In my specific case — as I mentioned, I am an Algonquin — there are eight Algonquin reserve communities in Quebec and one in Ontario. There are nine reserves in total. This amalgamation would offer the opportunity for those nine communities to form the Algonquin Nation. Instead of dealing with specific Crown reserve lands, we would talk about the traditional territory of the Algonquin people, therefore allowing more opportunities to partner with private business or government business so the Aboriginal peoples within that nation could reap economic benefits of that traditional territory, as opposed to only the current reserve lands.

Senator Lovelace Nicholas: Senator Hubley asked part of my question, but do you think that in order to be a self- governing nation, we should have access to the Crown land and access to the resources for ourselves?

Mr. Brazeau: I firmly believe that we need to look beyond the current reserve system to talk about access to natural resources and other resources located on those lands. You know as well as I do that many communities across this country are located in remote areas, where there is little hope and few resources. Those communities cannot be economically viable the way they stand.
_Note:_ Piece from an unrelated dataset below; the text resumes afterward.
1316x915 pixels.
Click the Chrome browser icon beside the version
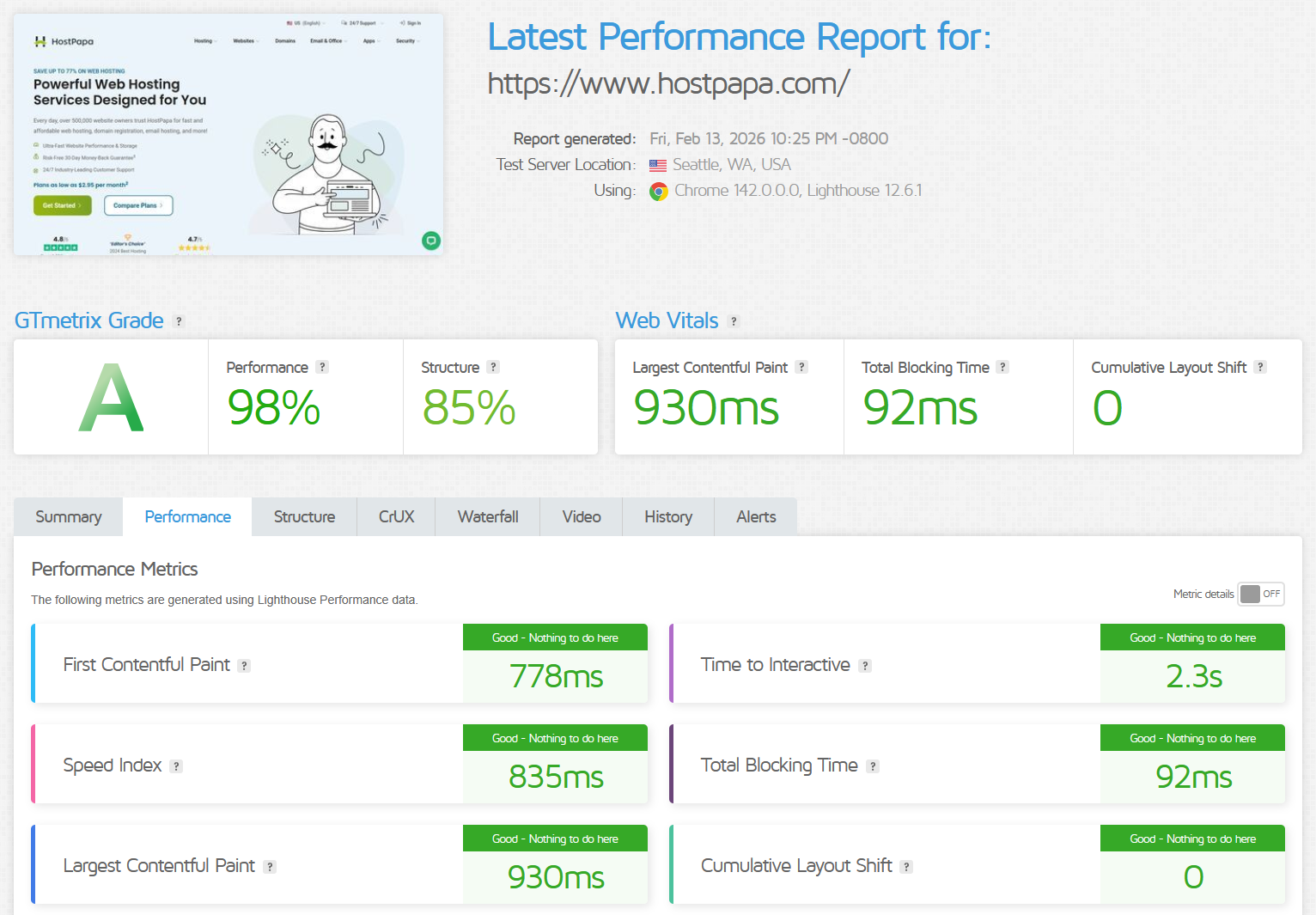[x=658, y=191]
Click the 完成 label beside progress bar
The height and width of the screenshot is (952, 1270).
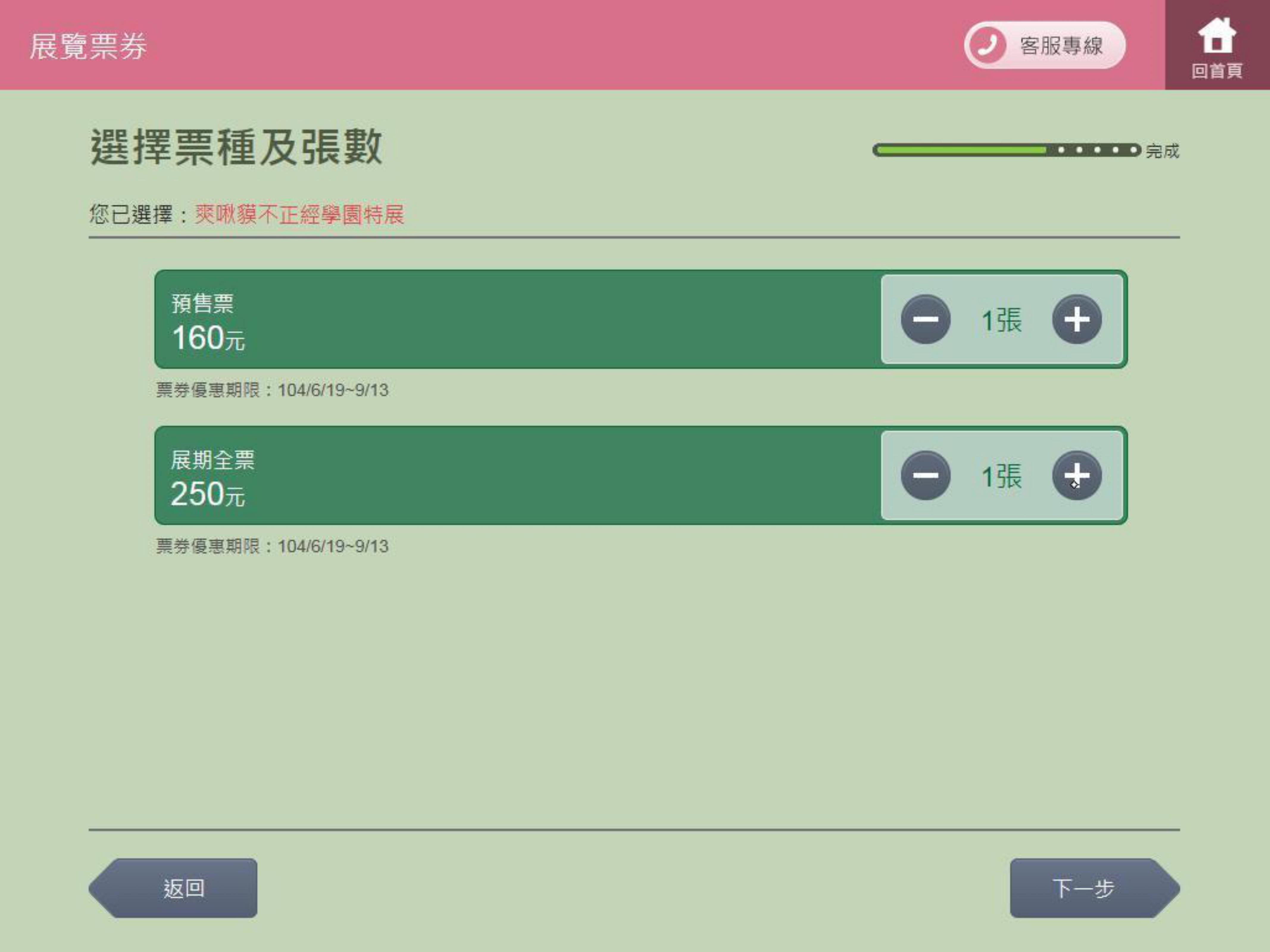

Therefore, the greater notion of the traditional lands of a nation as opposed to the current reserve or Indian Act bands, I think, offers more opportunity. It is only fair that if they form part of a nation, then all members of that nation should be able to benefit from what is located on the traditional territories of their people. That is how it was before the imposition of the Indian Act and before the arrival of the Europeans. As I mentioned, many communities do not want to move beyond the Indian Act because they have their safe operations going.
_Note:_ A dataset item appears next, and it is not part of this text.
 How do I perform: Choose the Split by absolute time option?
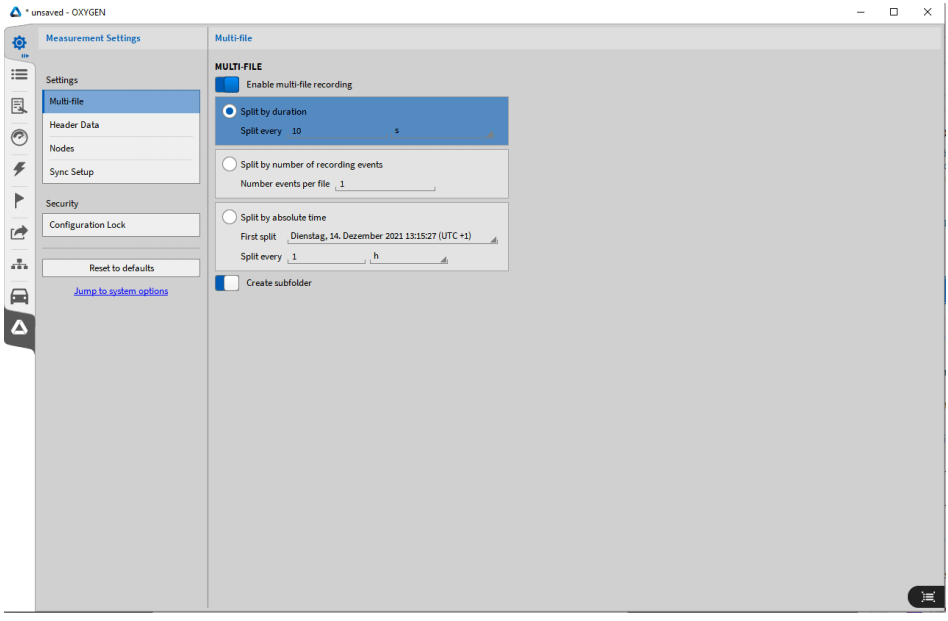[230, 217]
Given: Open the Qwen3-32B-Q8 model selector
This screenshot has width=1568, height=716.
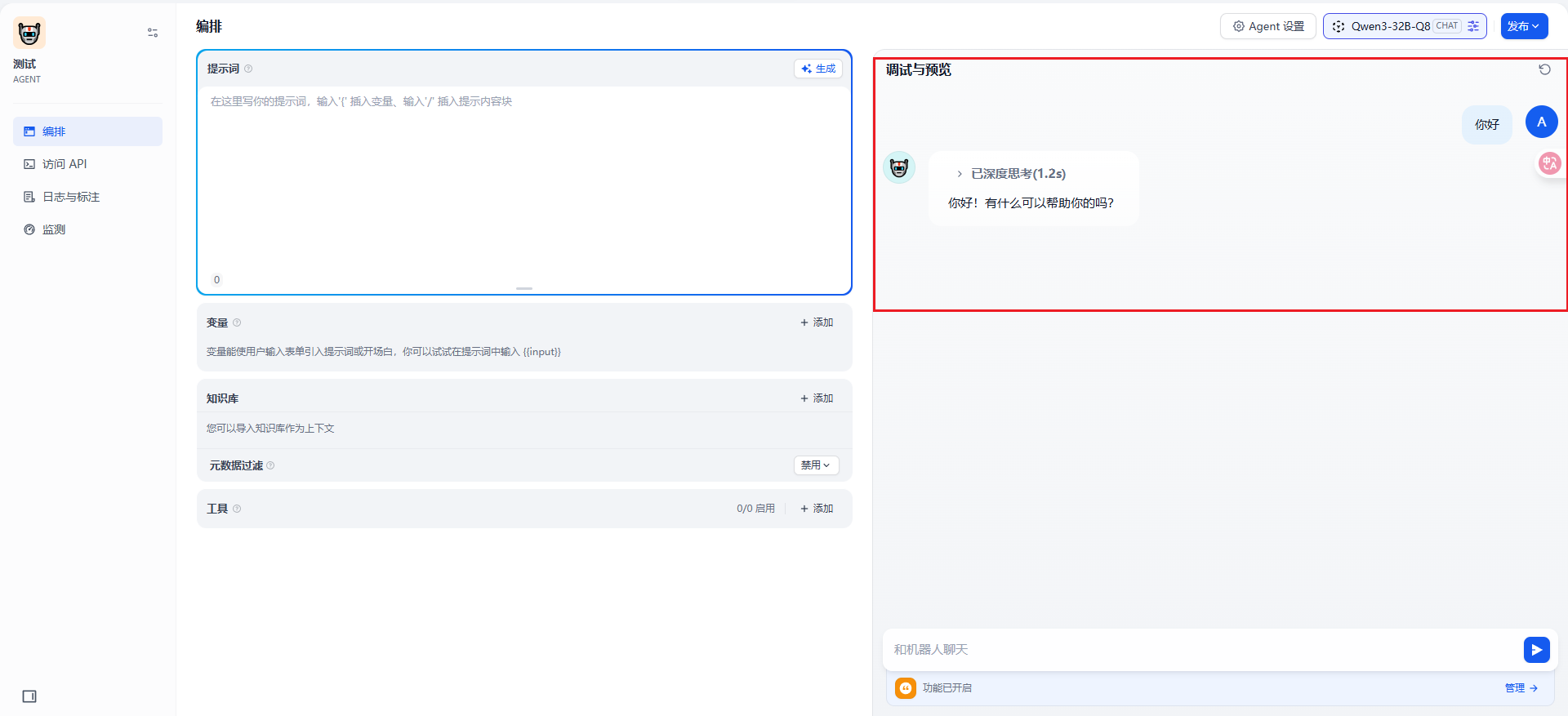Looking at the screenshot, I should click(1404, 26).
I do not want to sound too political, but if we want to offer hope to the Aboriginal youth, we have to move beyond what is currently there because that will not do anything for them. We have to look at ourselves in the mirror as well and evoke change ourselves, but I am not seeing that happen. A change in organization is needed and that is the reason for part of our message in the last little while. People need a voice out there and the current chief system does not provide that voice.

Senator Lovelace Nicholas: I was glad you brought up the fact that you regained your status in 1986. I did as well. What is going on in citizenship from the point of view of the Indian Act is difficult because, as you said, we should have our own membership code without the Department of Indian and Northern Affairs or anyone else interfering. At present, I have a grandchild and that child does not have status although both his parents are native. There are circumstances where many of these children are not recognized. Therefore I am glad you brought that up.

Senator Dyck: Senator Lovelace Nicholas is being humble because it was largely due to her work that you, she and I were able to regain status. I am also affected by Bill C-31. As the bill indicated, there are so many different types of statuses that it is almost impossible to sort out. Our young people now find it confusing to figure out who they need to marry to maintain their status under Bill C-31 and the Indian Act.

With regard to the idea of the community receiving self-government and being able to determine citizenship, although I think that idea is great, what would happen if different communities decided to have different laws saying that some communities may take back section 6(2) Indians whereas other communities may say they do not want them back? We might end up with different First Nations having different rules. If we have intermarriage, I am not sure what that will do.

In Canada as a whole, we have certain legislation that determines who is a Canadian. Should we not have an overarching rule saying who is an Aboriginal within the various categories? The categories might still be confusing depending on which community you go to. What are your thoughts on that?

Mr. Brazeau: That is a good question and it poses a lot of problems, as you are probably aware. One solution, although it might not be the right one, is to look at eliminating the status provisions. A lot of discrimination happens within our own communities about the status and non-status issue because it brings about benefits for a selected few while excluding others. If we eliminate the status provisions, there would be less discrimination in terms of allowing legitimate people who are part of that community to be recognized as part of that community.

Right now, the Indian Act still has the status provisions, section 6(1) and section 6(2). Anyone who falls under section 6(3) is considered non-status. If we eliminated those provisions, it would be easier to come up with a standard set of criteria for people wanting to belong to particular nation. Again, that idea certainly has its share of problems as well.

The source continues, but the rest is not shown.